(Text extract)
* Start *

I am working on a 48 button Lachenal that Dowright has dated c. 1860.  It has brass reeds (which don't look like they've been bothered very much), glass buttons and a 5 fold bellows.  Overall it is in very good shape.  I am making new thumb straps, doing some bellows repairs,  and replacing pads, springs,  valves and bushings. All of the internal and external woodwork and action components are in excellent condition.  If it was for my own use I probably wouldn't touch most of the pads, springs and valves, but it will be gifted to a friend who isn't the type to poke around inside of it, so this work is prophylactic.

 

I don't play the English, but some friends who do tried it out and it sounded pleasantly in tune with itself.  My initial thought was that I could handle tuning the 2 or 3 "bum" notes that were apparent.  Today, just for fun, I printed out a button layout diagram and tried each button against my little tuner, recognizing that this exercise will be more useful with an accurate tuning app, and once the spring, pad, valve and bellows work is done.  However, the results have me reconsidering a DIY tuning job, and also wondering what I'm starting with.  Here are the initial findings (the tuner is set for equal temperament and A 440):

  • It's sharp across the board - this wasn't too big a surprise- I've read about the evolution of standard tuning.

* End *

(To do)
1. Summarize the concertina text in two sentences.
2. Copy the concertina text from "I am working" up to and including "work is prophylactic.".
3. According to the concertina text, who dated the Lachenal c. 1860?
Use only the concertina text as your source.

(Material provided)
* Start *

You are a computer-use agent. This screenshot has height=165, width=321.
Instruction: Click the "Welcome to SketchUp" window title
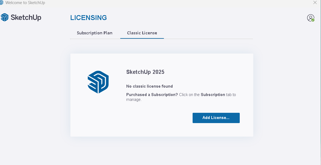point(25,3)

* End *

(Written responses)
1. A 48-button Lachenal dated c. 1860, with brass reeds, glass buttons and a 5-fold bellows, is in very good shape and is getting new thumb straps, bellows repairs, and replacement pads, springs, valves and bushings before it is gifted to a friend. Checking each button against a tuner set for equal temperament and A 440 showed the instrument is sharp across the board, and the results have the writer reconsidering a DIY tuning job.

2.
I am working on a 48 button Lachenal that Dowright has dated c. 1860.  It has brass reeds (which don't look like they've been bothered very much), glass buttons and a 5 fold bellows.  Overall it is in very good shape.  I am making new thumb straps, doing some bellows repairs,  and replacing pads, springs,  valves and bushings. All of the internal and external woodwork and action components are in excellent condition.  If it was for my own use I probably wouldn't touch most of the pads, springs and valves, but it will be gifted to a friend who isn't the type to poke around inside of it, so this work is prophylactic.

3. Dowright